Thursday, May 14, 2015

Up in Smoke and Gone Forever

  
I talked to somebody a while back who remembers the 1967 race riots in Newark. The mostly black rioters there ended up destroying movie theaters, night clubs, bowling alleys, restaurants, small factories, mom and pop stores, and even a couple of grocery stores (costing the area thousands of jobs and prompting the white populace to flee). It was an full-bore hell on earth and the city TO THIS DAY hasn't recovered. You'd think that the people of these urban areas would have learned from this that the answer to grievances (real AND perceived) is not to destroy your own damned neighborhood but to hold the politicians that you continue to vote for over 90% of the time accountable and ask them to maybe try a little something different for a change (like, I don't know, making it a lot easier for people to start a business, giving the poor families of the city some school choice, etc.). Maybe?

3 comments:

dmarks said...

I have talked to several who survived the Detroit riots of the same era. and their accounts are exactly the same.

Bernie Sanders is being talked about a lot lately, Will. Do you think his $15 minimum wage hike would make this problem better, or worse?

And how would it affect black/youth poverty, which has soared under Obama's policies?

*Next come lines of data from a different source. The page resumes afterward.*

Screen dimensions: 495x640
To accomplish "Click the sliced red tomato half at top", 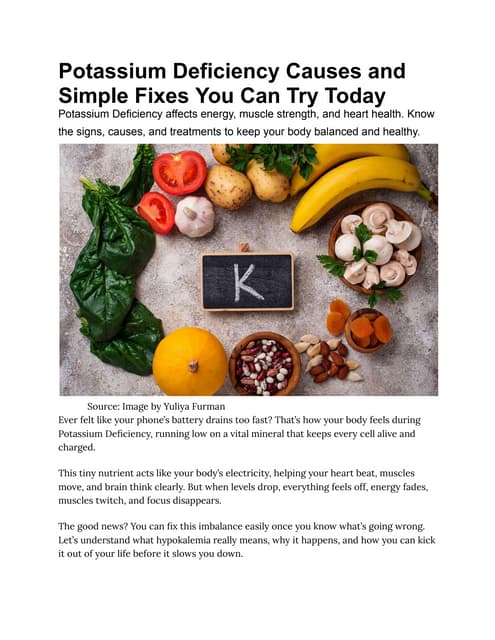I will click(180, 172).
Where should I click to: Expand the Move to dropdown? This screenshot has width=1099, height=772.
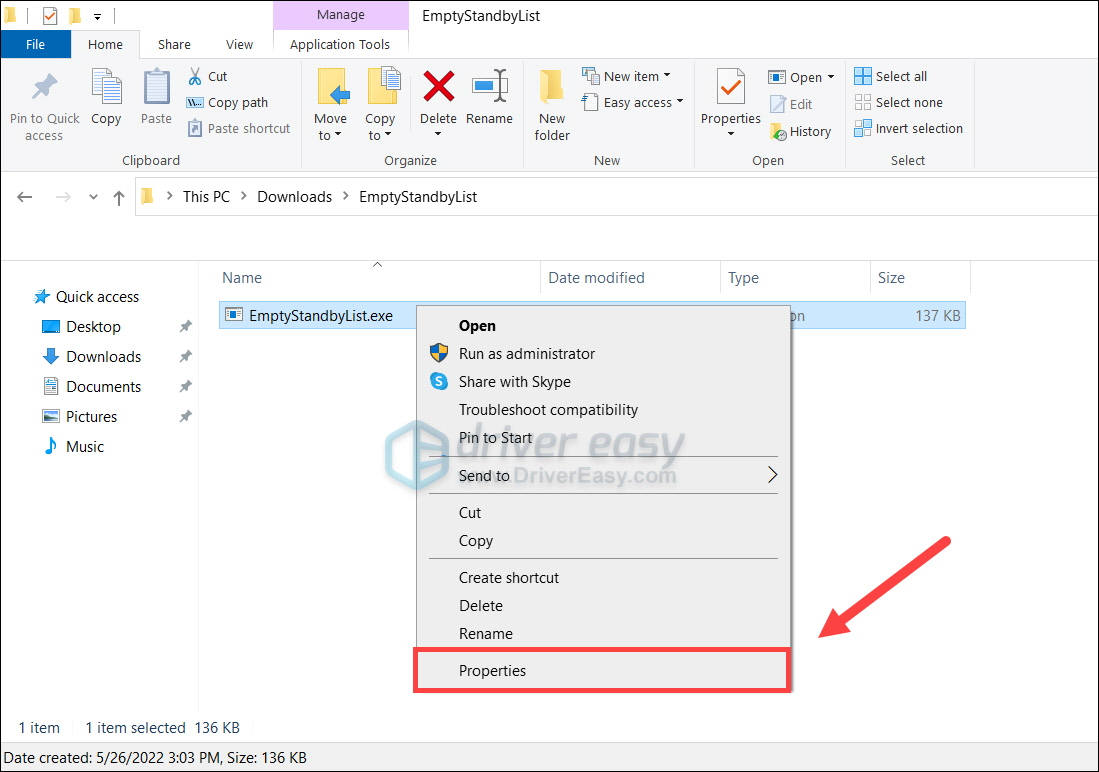point(330,135)
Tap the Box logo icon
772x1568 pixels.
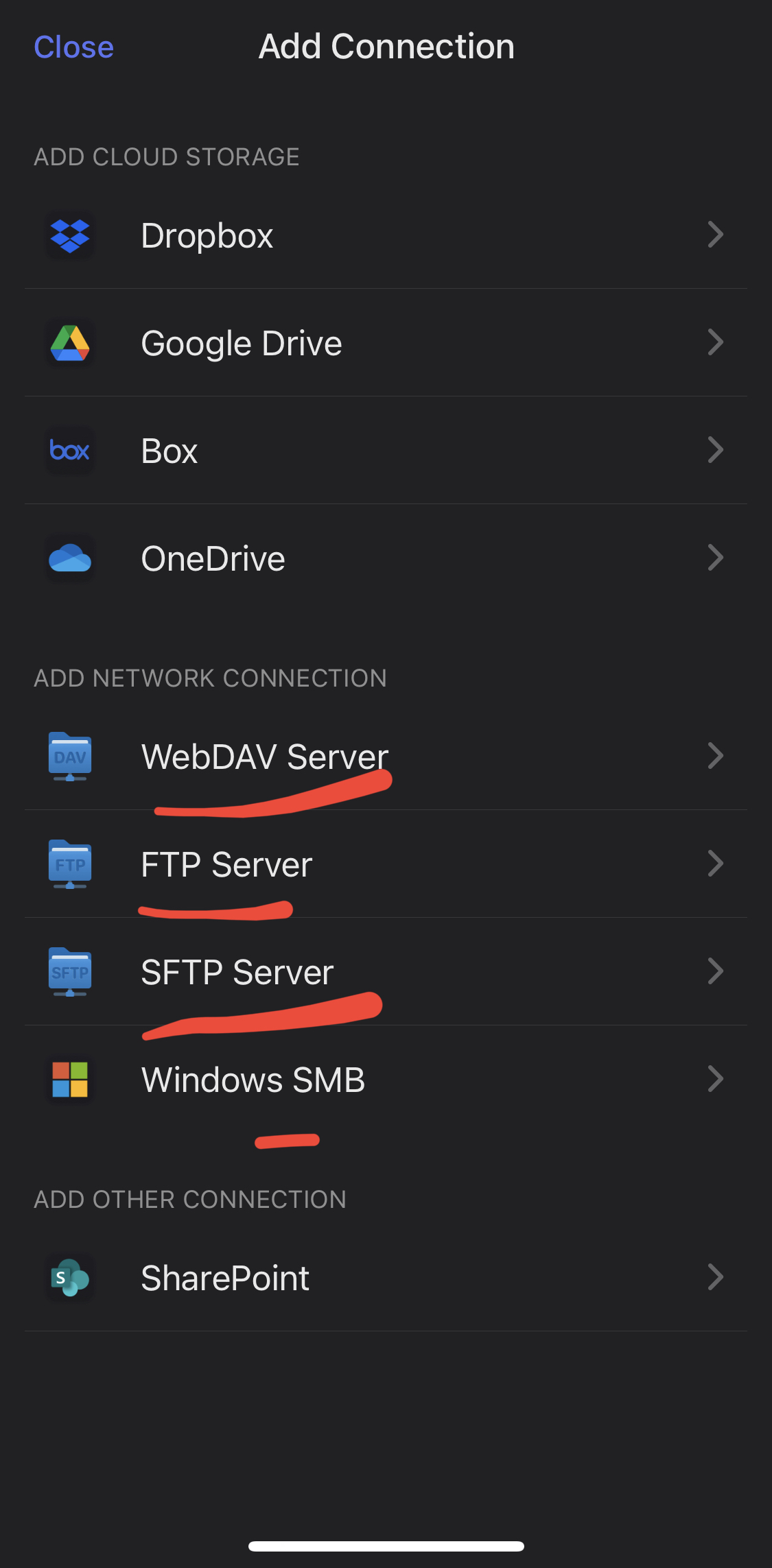pos(70,451)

Will "take no prisoners" Hart said...

Much worse, in that the black teen unemployment rate in places like Detroit and Chicago, etc. would go from 80% to 100% rapidly.............Speaking of Chicago, it should be pointed out that the damage from the rioting there was much less pronounced because they had a mayor, Daley, who was a strong law and order guy who wasn't going to take any guff from the hooligans.

dmarks said...

Rep. Sanders would be much better off pushing for an initiative to increase skills among workers.... instead of forcing businesses to fire people and flee the community with ridiculous mandates that they pay low-skilled workers far more than their skills earn.